Evaluation
The evaluation pipeline computes various metrics in order to assess the performance of the models trained in the previous stages. This now supports a broader suite of metrics with enhanced reporting capabilities, including accuracy, F1 Score, Recall@n, AUROC, Hit@k, and MRR. Evaluations are performed using drug-disease pair scores from the matrix generation step, ensuring computational efficiency by avoiding repeated inference.
Computed metrics generally fall into three categories:
- Full-matrix ranking metrics: These metrics focus on how well the model ranks the full set of drug-disease pairs comprising the matrix (e.g. AUROC, MRR).
- Disease-specific ranking metrics: These metrics assess ranking precision for each specific disease (e.g. Hit@k).
- Ground truth classification metrics: These metrics examine the model's ability to distinguish between known positive and known negative drug-disease pairs (e.g. accuracy, F1 score).
The evaluation pipeline utilises k-fold cross-validation, where by the metrics are computed for each fold, and then aggregated across folds for a more robust estimate of the model's performance.
More details on the metrics computed in each category can be found in the evaluation deep-dive
Implementation details
The evaluation pipeline takes as input the full matrix dataset of drug-disease pairs, along with with their treat scores. For each evaluation metric, this large input dataset is processed by: - Restricting to only the pairs required for the evaluation metric - Labelling any ground truth pairs The processed dataset is then used to compute the evaluation metric.
This process is summarised by the following high-level diagram:
Notably, inference is not performed within the evaluation pipeline since the treat scores are provided in the input matrix.
Example. (ground truth classification metric) The full matrix dataframe is restricted to ground truth positives, which are labelled by
y=1, and ground truth negatives which are labelled byy=0.
The following diagram gives a more detailed overview of how the evaluation pipeline fits into the wider MATRIX system.
Parameters configuration file
The evaluation metrics are configured in the file parameters.yml. Let us explain the structure of this file through two examples.

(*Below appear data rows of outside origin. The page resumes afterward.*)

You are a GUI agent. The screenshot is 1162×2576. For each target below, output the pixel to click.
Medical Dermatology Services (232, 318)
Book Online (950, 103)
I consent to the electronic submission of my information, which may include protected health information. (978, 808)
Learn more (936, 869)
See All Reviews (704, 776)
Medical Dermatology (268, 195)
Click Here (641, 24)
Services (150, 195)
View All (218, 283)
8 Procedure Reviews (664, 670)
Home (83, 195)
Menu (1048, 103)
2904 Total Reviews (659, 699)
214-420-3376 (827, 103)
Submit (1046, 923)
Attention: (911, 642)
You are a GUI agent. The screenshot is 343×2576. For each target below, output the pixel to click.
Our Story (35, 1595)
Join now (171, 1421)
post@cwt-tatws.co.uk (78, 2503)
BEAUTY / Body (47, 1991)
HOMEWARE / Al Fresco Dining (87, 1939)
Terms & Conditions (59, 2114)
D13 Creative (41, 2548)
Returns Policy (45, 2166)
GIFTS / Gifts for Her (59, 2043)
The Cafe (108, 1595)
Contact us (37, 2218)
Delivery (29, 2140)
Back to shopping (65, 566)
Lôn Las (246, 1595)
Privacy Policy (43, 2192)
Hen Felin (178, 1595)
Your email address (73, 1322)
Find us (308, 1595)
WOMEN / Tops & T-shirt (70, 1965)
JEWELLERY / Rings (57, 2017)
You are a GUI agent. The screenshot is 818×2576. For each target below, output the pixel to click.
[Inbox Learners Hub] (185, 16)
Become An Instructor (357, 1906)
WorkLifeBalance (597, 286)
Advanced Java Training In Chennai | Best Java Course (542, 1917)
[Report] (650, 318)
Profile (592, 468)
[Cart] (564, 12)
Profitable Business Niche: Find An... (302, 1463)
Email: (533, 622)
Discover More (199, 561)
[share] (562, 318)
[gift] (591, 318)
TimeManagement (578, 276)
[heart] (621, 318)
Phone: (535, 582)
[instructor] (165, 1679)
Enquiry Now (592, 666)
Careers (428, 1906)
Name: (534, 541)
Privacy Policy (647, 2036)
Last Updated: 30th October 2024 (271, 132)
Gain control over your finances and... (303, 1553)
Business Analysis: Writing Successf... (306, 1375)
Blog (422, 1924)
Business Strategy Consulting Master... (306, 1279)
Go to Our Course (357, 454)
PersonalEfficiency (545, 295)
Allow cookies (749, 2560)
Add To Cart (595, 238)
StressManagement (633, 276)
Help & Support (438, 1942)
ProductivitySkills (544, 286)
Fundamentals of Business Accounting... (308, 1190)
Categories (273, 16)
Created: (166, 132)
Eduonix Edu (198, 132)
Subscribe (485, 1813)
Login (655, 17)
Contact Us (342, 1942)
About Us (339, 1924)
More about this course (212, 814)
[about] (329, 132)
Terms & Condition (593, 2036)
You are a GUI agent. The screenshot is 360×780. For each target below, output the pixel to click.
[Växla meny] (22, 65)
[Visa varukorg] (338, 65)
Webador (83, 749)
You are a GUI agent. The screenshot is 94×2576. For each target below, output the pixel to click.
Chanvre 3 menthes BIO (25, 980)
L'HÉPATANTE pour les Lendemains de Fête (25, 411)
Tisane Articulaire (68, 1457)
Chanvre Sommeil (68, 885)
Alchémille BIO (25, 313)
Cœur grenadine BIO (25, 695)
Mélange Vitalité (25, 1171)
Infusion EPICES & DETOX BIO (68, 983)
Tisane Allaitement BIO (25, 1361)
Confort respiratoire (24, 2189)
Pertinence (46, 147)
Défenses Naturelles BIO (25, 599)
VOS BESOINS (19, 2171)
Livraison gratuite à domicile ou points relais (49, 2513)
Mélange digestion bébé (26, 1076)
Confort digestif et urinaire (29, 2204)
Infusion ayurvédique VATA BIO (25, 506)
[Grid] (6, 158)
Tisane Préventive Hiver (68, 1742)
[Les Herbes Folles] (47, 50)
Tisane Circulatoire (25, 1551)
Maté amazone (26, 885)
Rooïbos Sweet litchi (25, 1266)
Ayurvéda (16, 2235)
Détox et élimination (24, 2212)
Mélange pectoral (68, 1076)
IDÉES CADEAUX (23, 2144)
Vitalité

Example 1 (classification metrics, clinical trials version)
# Threshold-based classification metrics for ground truth data (clinical trials version)
evaluation.simple_classification_trials:
evaluation_options:
generator:
object: matrix.datasets.pair_generator.GroundTruthTestPairs
positive_columns:
- "trial_sig_better"
- "trial_non_sig_better"
negative_columns:
- "trial_sig_worse"
- "trial_non_sig_worse"
evaluation:
object: matrix.pipelines.evaluation.evaluation.DiscreteMetrics
metrics:
- object: sklearn.metrics.accuracy_score
- object: sklearn.metrics.f1_score
score_col_name: *score-col
threshold: 0.5
generator defines the dataset that is required for the metrics.
- GroundTruthTestPairs is represents a dataset consisting ground truth positives and negatives.
- positive_columns and negative_columns define the ground truth sets by specifying columns in the matrix dataframe.
- evaluation defines the evaluation metrics used.
Example 2 (full matrix ranking metrics, standard version)
# Full matrix ranking
evaluation.full_matrix:
evaluation_options:
generator:
object: matrix.datasets.pair_generator.FullMatrixPositives
positive_columns:
- "is_known_positive"
evaluation:
object: matrix.pipelines.evaluation.evaluation.FullMatrixRanking
rank_func_lst:
- object: matrix.pipelines.evaluation.named_metric_functions.RecallAtN
n: 1000
- object: matrix.pipelines.evaluation.named_metric_functions.RecallAtN
n: 10000
- object: matrix.pipelines.evaluation.named_metric_functions.RecallAtN
n: 100000
- object: matrix.pipelines.evaluation.named_metric_functions.RecallAtN
n: 1000000
quantile_func_lst:
- object: matrix.pipelines.evaluation.named_metric_functions.AUROC
FullMatrixPositives is the object defining the dataset containing the necessary information for the computation of the full matrix ranking metrics. This dataset consists of the ground truth positive drug-disease pairs with columns giving:
- The matrix rank of each pair
- The matrix quantile rank of each pair
- This is enough for the computation of the metrics since:
- Recall@n may be computed using the ranks of the ground truth positive pairs
- AUROC may be computed using the quantile ranks of the ground truth positive pairs-
positive_columns defines the ground truth positive set by specifying columns in the matrix dataframe.
- rank_func_lst specifies the list of metrics which require the rank for computation.
- quantile_func_lst specifies the list of metrics which require the quantile rank for computation.